[Items from a dataset]
# # # # #
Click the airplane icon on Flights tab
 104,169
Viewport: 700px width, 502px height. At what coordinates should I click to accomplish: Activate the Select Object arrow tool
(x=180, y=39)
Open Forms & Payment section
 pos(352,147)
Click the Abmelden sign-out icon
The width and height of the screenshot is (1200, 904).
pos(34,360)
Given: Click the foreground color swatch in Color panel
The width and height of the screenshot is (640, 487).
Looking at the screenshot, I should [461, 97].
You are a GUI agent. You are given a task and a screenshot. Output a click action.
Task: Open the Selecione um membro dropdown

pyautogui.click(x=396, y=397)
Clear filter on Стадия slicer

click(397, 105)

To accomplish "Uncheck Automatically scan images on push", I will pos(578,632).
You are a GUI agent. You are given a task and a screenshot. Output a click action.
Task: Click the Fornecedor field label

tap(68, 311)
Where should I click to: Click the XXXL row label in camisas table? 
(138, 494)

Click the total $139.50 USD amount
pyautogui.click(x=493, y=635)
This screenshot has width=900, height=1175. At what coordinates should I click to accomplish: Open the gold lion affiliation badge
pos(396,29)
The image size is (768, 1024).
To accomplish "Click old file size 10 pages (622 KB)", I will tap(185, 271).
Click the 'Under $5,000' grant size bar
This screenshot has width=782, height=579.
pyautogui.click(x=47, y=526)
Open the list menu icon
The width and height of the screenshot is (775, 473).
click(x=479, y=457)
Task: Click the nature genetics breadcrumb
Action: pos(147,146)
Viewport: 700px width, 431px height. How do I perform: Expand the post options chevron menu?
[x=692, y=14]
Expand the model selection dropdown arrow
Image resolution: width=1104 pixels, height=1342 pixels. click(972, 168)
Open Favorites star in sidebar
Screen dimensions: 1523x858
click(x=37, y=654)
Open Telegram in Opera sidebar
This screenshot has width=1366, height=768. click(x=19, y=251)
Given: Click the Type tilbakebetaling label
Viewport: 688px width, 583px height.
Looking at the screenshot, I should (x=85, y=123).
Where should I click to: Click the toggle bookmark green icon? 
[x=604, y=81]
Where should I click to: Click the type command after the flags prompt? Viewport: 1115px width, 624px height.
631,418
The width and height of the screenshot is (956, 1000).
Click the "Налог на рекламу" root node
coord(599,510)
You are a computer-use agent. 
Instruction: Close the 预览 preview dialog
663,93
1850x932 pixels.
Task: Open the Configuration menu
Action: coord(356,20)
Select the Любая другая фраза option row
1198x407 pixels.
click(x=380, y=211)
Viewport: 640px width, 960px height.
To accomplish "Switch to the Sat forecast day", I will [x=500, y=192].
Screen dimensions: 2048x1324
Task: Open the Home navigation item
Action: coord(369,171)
# # # # #
What is required: Write every entry out again exactly.

Solution to the exercise:
Click the airplane icon on Flights tab
 104,169
Viewport: 700px width, 502px height. At what coordinates should I click to accomplish: Activate the Select Object arrow tool
(x=180, y=39)
Open Forms & Payment section
 pos(352,147)
Click the Abmelden sign-out icon
The width and height of the screenshot is (1200, 904).
pos(34,360)
Given: Click the foreground color swatch in Color panel
The width and height of the screenshot is (640, 487).
Looking at the screenshot, I should [461, 97].
You are a GUI agent. You are given a task and a screenshot. Output a click action.
Task: Open the Selecione um membro dropdown

pyautogui.click(x=396, y=397)
Clear filter on Стадия slicer

click(397, 105)

To accomplish "Uncheck Automatically scan images on push", I will pos(578,632).
You are a GUI agent. You are given a task and a screenshot. Output a click action.
Task: Click the Fornecedor field label

tap(68, 311)
Where should I click to: Click the XXXL row label in camisas table? 
(138, 494)

Click the total $139.50 USD amount
pyautogui.click(x=493, y=635)
This screenshot has width=900, height=1175. At what coordinates should I click to accomplish: Open the gold lion affiliation badge
pos(396,29)
The image size is (768, 1024).
To accomplish "Click old file size 10 pages (622 KB)", I will tap(185, 271).
Click the 'Under $5,000' grant size bar
This screenshot has width=782, height=579.
pyautogui.click(x=47, y=526)
Open the list menu icon
The width and height of the screenshot is (775, 473).
click(x=479, y=457)
Task: Click the nature genetics breadcrumb
Action: pos(147,146)
Viewport: 700px width, 431px height. How do I perform: Expand the post options chevron menu?
[x=692, y=14]
Expand the model selection dropdown arrow
Image resolution: width=1104 pixels, height=1342 pixels. click(972, 168)
Open Favorites star in sidebar
Screen dimensions: 1523x858
click(x=37, y=654)
Open Telegram in Opera sidebar
This screenshot has width=1366, height=768. click(x=19, y=251)
Given: Click the Type tilbakebetaling label
Viewport: 688px width, 583px height.
Looking at the screenshot, I should (x=85, y=123).
Where should I click to: Click the toggle bookmark green icon? 
[x=604, y=81]
Where should I click to: Click the type command after the flags prompt? Viewport: 1115px width, 624px height.
631,418
The width and height of the screenshot is (956, 1000).
Click the "Налог на рекламу" root node
coord(599,510)
You are a computer-use agent. 
Instruction: Close the 预览 preview dialog
663,93
1850x932 pixels.
Task: Open the Configuration menu
Action: coord(356,20)
Select the Любая другая фраза option row
1198x407 pixels.
click(x=380, y=211)
Viewport: 640px width, 960px height.
To accomplish "Switch to the Sat forecast day", I will [x=500, y=192].
Screen dimensions: 2048x1324
Task: Open the Home navigation item
Action: coord(369,171)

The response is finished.